Vici grant for Professor of Neurology Marieke Wermer
The Dutch Research Council (NWO) has awarded a Vici grant, worth up to €1.5 million, to Marieke Wermer, Professor of Neurology at the UMCG. This will enable her to develop an innovative line of research and set up her own research group for five years.
Vici is one of the largest scientific grants for individuals in the Netherlands and targets advanced researchers. The funding instrument enables researchers to pursue research of their own choice. This gives innovative research a boost and encourages the promotion of talent at scientific research institutes.

Research on transmission Cerebral amyloid angiopathy
The research project for which Wermer receives this grant is called: ‘From Blood to Brain - the transmissible potential of Cerebral Amyloid Angiopathy.’
Cerebral amyloid angiopathy (CAA) is a major cause of intracerebral hemorrhage and dementia.

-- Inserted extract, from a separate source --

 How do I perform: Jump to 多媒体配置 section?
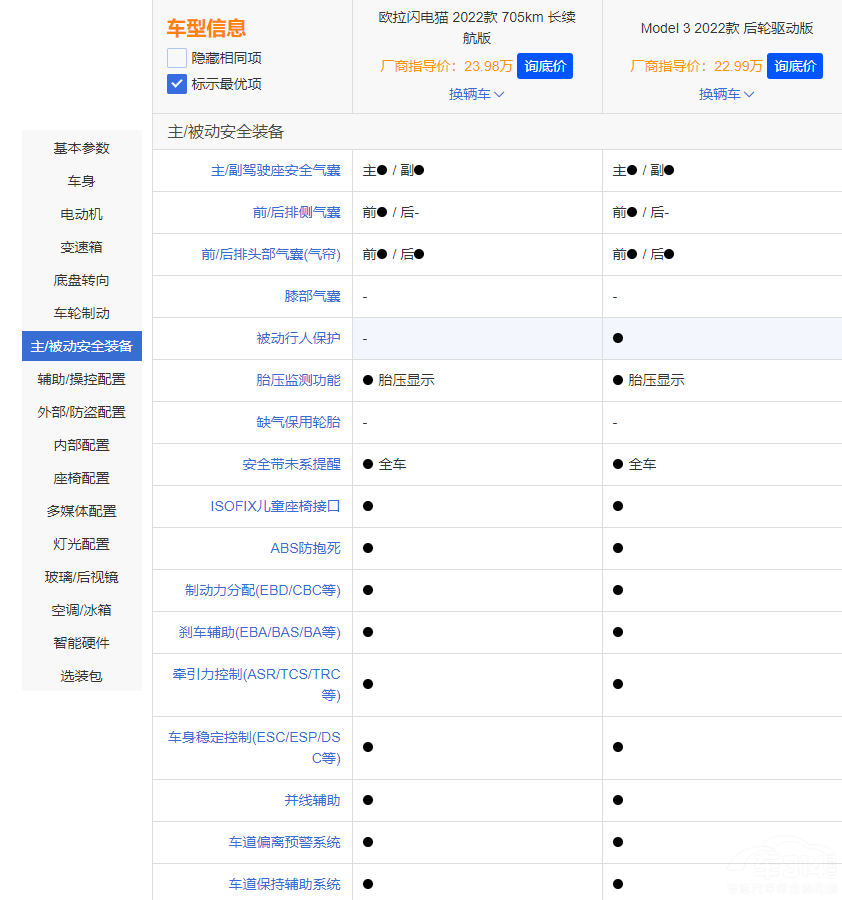tap(82, 511)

It results from accumulation of the protein amyloid-beta in small cerebral vessels. Doctors once thought CAA developed only with aging, but new findings suggest CAA may sometimes spread like prion diseases: patients who received donor tissue during neurosurgery, or blood transfusions from donors later found to have CAA, appear at increased risk decades later. Wermer will investigate whether amyloid-beta can spread from blood to brain, and why some people are more susceptible to CAA than others. This knowledge may lead to safer care and novel prevention strategies.